[Element lookup records]
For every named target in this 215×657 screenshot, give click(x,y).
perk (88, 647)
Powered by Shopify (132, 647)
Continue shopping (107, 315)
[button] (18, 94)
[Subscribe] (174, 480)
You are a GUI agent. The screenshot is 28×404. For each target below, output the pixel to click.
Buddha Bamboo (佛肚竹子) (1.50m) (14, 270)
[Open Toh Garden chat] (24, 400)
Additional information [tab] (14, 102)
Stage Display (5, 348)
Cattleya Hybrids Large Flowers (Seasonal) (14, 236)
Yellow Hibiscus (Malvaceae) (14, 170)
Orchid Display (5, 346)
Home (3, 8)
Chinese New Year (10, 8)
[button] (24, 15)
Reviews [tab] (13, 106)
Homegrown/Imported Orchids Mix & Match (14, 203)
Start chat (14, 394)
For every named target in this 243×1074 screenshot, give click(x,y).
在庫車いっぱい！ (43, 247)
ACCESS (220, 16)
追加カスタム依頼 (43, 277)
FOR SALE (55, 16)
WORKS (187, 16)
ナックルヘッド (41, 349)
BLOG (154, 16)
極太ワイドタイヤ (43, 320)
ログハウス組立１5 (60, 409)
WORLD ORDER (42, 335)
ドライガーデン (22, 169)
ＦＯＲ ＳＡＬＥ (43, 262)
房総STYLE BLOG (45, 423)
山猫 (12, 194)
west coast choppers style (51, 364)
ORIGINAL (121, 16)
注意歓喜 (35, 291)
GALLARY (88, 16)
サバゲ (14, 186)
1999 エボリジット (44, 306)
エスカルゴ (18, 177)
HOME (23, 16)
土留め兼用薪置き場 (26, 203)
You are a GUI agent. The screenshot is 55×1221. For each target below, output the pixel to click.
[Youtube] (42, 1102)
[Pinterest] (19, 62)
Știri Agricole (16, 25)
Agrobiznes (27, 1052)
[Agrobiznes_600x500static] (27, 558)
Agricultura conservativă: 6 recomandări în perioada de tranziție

**TASK DESCRIPTION:** Copy all of the material above line for line, changing nothing.

**WRITTEN SOLUTION:**
For every named target in this 215×657 screenshot, give click(x,y).
perk (88, 647)
Powered by Shopify (132, 647)
Continue shopping (107, 315)
[button] (18, 94)
[Subscribe] (174, 480)
You are a GUI agent. The screenshot is 28×404. For each target below, output the pixel to click.
Buddha Bamboo (佛肚竹子) (1.50m) (14, 270)
[Open Toh Garden chat] (24, 400)
Additional information [tab] (14, 102)
Stage Display (5, 348)
Cattleya Hybrids Large Flowers (Seasonal) (14, 236)
Yellow Hibiscus (Malvaceae) (14, 170)
Orchid Display (5, 346)
Home (3, 8)
Chinese New Year (10, 8)
[button] (24, 15)
Reviews [tab] (13, 106)
Homegrown/Imported Orchids Mix & Match (14, 203)
Start chat (14, 394)
For every named target in this 243×1074 screenshot, give click(x,y).
在庫車いっぱい！ (43, 247)
ACCESS (220, 16)
追加カスタム依頼 (43, 277)
FOR SALE (55, 16)
WORKS (187, 16)
ナックルヘッド (41, 349)
BLOG (154, 16)
極太ワイドタイヤ (43, 320)
ログハウス組立１5 (60, 409)
WORLD ORDER (42, 335)
ドライガーデン (22, 169)
ＦＯＲ ＳＡＬＥ (43, 262)
房総STYLE BLOG (45, 423)
山猫 (12, 194)
west coast choppers style (51, 364)
ORIGINAL (121, 16)
注意歓喜 (35, 291)
GALLARY (88, 16)
サバゲ (14, 186)
1999 エボリジット (44, 306)
エスカルゴ (18, 177)
HOME (23, 16)
土留め兼用薪置き場 (26, 203)
You are a GUI agent. The screenshot is 55×1221. For each target below, output the pixel to click.
[Youtube] (42, 1102)
[Pinterest] (19, 62)
Știri Agricole (16, 25)
Agrobiznes (27, 1052)
[Agrobiznes_600x500static] (27, 558)
Agricultura conservativă: 6 recomandări în perioada de tranziție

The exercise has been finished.